My kid wants to go to all the basketball games and dances and would love it if her friends that she's had forever would go too but they have zero interest, and tell her "all she cares about is being cool" which makes her sad because my daughter doesn't seem to feel that way at all and I believe her. I've spoken to other parents and they've verified that my daughter is not being mean to their kids. Is this pretty normal or is my kid growing up too fast?



Anonymous
It's ideal to have different groups of friends at that age. She should meet her school friends where they are, and find other friends who like the things she likes.

One can have many friends. I talk to some friends about certain topics and other friends about other interests.
Anonymous
Maybe reduce/manage things like TikTok, that are designed to be addictive.
Anonymous
She needs to get off Tik Tok. I work at a place that hires HS kids - all the smart ones don't so social media, or barely use it.
Anonymous
Should also mention that my kids friends have a lot of natural intellect, and my kid does not but her grades are fine. Her friends are way top of the pack academically while she’s pretty middle of the road. She gets her work done fine but doesn’t like to do intellectual stuff for fun unlike her friends (and her younger brother for that matter)
Anonymous
DS drifted away from friends at different times as interest changed. He is more interested in D&D, math, board games and camping. He has friends he used to hang out with that are more into sports and wrestling and the like. They are friendly to each other and do fine when they are together but they don’t hang out on their own any more. It happens. we get along with the parents so the kids see each other and have a good time when they are together but they have different interests, thats ok.

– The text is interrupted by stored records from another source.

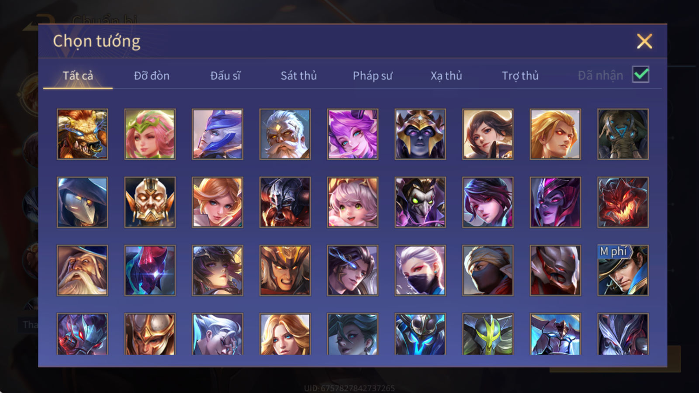Toggle the Đã nhận checkbox
Viewport: 699px width, 393px height.
tap(640, 75)
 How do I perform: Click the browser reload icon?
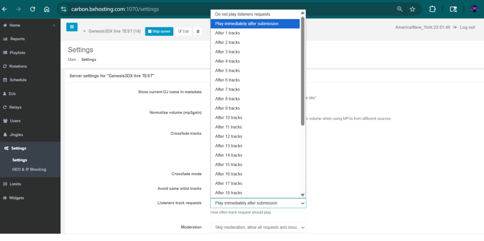click(32, 9)
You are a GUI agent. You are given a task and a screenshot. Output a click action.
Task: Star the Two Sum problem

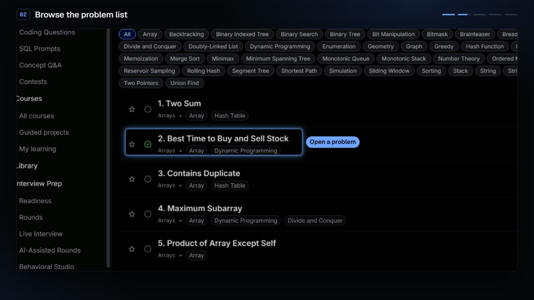(132, 109)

It sounds like your kid needs to meet some other kids who share similar interests. Although, I would not let her use tiktok at 13, that could easily be problematic. Most 13 year old move on from playing fantasy and with stuffed animals and into other interests. For some that might turn into D&D, the playing fantasy, but I think most move into other general interests. Basketball games, football games, fashion and the like are pretty normal.
Anonymous
It’s hard when your kid’s friend group evolves and they don’t fit in one way or another but it’s SO normal. This is not something you should manage for her.
Anonymous
Have her try a variety of activities in and outside of school so she has numerous friend groups.
Anonymous
It’s completely normal for friends to change at this age. She’s not growing up too fast and everything she’s doing is fine and appropriate. Part of the issue is being at a smaller private.

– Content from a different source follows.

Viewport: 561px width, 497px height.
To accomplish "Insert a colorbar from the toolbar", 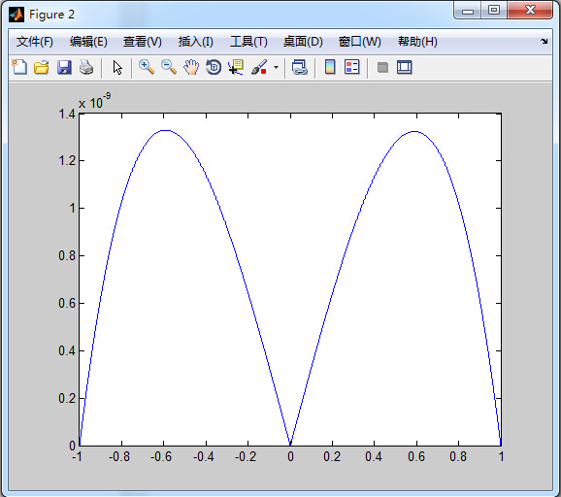I will (x=330, y=67).
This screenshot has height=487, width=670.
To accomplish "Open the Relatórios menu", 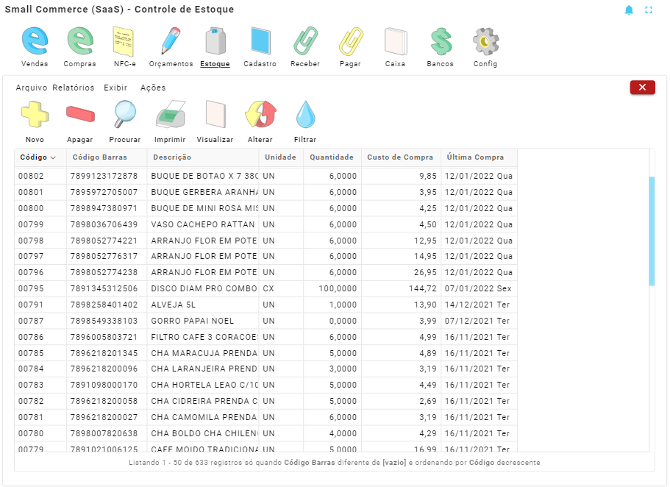I will coord(74,88).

If possible, she should try to branch out and make new friends with common interests while still being kind to her old friends.

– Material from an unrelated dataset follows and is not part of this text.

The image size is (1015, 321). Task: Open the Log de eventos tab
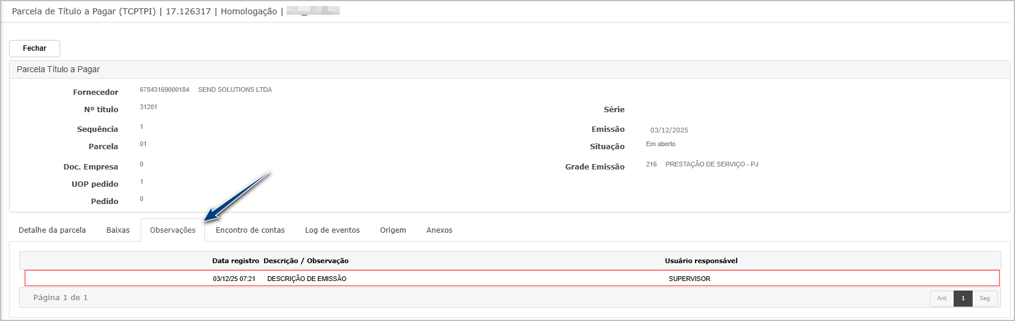point(333,230)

My DD’s long time friend group completely dissolved in 7th grade and changed completely a couple times between 7th and 9th. It’s best to have friends in different groups with different interests.
Anonymous
I mean yiur dd has a right to change interests, but I'm more inclined to agree with her friends. Some of this is fine, but not the social media. Dd can't still do what her friends like?
Anonymous
So she’s not judging their interests, but they are judging hers? She should probably expand her social groups, she should try to keep her old friends but they may not like her making new friends unfortunately. 13 is a normal age for these kinds of shifts. It may continue to be drama no matter how well your kid handles it.

Small privates are terrible socially and always seem to be the culprit in this problem.
Anonymous
How's a small school the problem?
Anonymous
Stop allowing tiktok.
Anonymous
A 13 year old should not be on Tiktok.
Anonymous
Anonymous wrote:How's a small school the problem?


Not enough kids to make friends with.

MS is much better in a bigger school

Example my niece went to the Barnesville school in MD when there were only 15 girls in her grade. Queen bee girl decided she was on the outs, that meant no friends period. The girls were ruthless. Same can happen in a large public however in a larger school more groups.